The comprehensive EU AI Act, which aims to regulate artificial intelligence based on risk, has been officially published in the European Union’s Official Journal.
Starting from August 1, the new law will come into force, marking the beginning of a phased implementation process. By mid-2026, most provisions will be fully applicable to AI developers. However, various deadlines are set between now and then, with some extending even further as different legal requirements gradually take effect.
EU lawmakers reached a political agreement on the AI rulebook in December of last year. The framework imposes different obligations on AI developers based on the intended use and associated risks. While most AI applications, considered low-risk, will not be heavily regulated, a few high-risk use cases will face stringent rules.
High-risk use cases, such as biometric AI applications or AI used in law enforcement, employment, education, and critical infrastructure, are permitted under the law but come with obligations concerning data quality and bias prevention. Additionally, certain transparency requirements apply to developers of tools like AI chatbots and general-purpose AI (GPAI) models, including those powering technologies like OpenAI’s GPT.
Despite heavy lobbying by some AI industry stakeholders and a few member state governments to reduce obligations on GPAIs, the law maintains transparency and systemic risk assessment requirements for the most powerful GPAIs.
Initially, the list of prohibited AI uses will take effect six months after the law’s commencement, around early 2025. These “unacceptable risk” use cases, which will soon be illegal, include social credit scoring systems similar to those used in China, untargeted scraping of the Internet or CCTV to compile facial recognition databases, and real-time remote biometric surveillance by law enforcement in public places, except under specific conditions such as searching for missing persons.
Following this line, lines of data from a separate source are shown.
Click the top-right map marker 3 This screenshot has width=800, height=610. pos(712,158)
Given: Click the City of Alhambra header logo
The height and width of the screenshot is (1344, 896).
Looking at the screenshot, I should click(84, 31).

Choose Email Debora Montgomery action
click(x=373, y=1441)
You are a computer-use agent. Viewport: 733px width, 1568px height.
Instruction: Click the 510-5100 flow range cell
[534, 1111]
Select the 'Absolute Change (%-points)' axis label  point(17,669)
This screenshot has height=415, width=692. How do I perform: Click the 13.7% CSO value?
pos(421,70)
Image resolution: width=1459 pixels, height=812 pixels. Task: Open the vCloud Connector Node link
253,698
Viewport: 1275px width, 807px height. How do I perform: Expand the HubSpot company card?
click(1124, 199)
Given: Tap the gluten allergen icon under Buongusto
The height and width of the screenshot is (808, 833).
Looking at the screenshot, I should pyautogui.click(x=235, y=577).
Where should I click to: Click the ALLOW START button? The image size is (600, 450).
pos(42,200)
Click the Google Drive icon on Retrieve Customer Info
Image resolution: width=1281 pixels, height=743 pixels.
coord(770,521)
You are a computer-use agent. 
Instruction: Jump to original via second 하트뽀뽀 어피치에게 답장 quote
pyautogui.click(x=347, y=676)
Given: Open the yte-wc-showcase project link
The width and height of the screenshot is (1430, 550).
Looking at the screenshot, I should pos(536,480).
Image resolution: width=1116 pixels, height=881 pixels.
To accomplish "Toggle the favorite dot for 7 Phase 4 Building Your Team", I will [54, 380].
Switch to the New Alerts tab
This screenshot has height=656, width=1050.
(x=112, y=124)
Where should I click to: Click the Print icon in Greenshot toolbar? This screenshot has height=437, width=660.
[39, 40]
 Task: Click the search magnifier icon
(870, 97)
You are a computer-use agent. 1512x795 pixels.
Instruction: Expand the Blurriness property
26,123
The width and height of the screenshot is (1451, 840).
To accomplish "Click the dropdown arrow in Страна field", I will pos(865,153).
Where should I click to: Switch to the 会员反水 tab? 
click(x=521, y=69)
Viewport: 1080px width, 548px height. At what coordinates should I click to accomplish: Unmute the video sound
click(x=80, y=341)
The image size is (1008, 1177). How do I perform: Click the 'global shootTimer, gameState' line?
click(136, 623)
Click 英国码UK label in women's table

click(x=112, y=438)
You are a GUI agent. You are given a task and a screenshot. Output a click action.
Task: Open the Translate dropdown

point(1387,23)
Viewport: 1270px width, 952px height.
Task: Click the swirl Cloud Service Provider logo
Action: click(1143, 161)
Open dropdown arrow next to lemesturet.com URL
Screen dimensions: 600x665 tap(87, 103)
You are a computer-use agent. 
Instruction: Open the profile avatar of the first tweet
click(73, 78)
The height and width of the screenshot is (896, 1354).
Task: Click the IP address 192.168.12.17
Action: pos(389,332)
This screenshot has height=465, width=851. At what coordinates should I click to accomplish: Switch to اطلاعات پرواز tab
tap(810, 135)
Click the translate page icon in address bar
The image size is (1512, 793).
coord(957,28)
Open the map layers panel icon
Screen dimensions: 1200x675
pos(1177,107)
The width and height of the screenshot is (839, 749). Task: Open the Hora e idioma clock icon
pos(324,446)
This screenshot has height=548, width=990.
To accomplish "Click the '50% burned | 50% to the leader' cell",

Next, nine months after the law comes into force, around April 2025, codes of practice will begin to apply to developers of relevant AI applications. The EU AI Office, responsible for ecosystem-building and oversight, will provide these codes. However, the involvement of consultancy firms in drafting these guidelines has raised concerns about potential industry influence.
By August 1, 2025, the transparency requirements for GPAIs will start to apply. A subset of high-risk AI systems will have the most extended compliance deadline, with 36 months from the law’s commencement—until 2027—to meet their obligations. Other high-risk systems must comply within 24 months.
The EU AI Act represents a significant regulatory effort to balance innovation with risk management, aiming to ensure that AI technologies are developed and used responsibly within the region.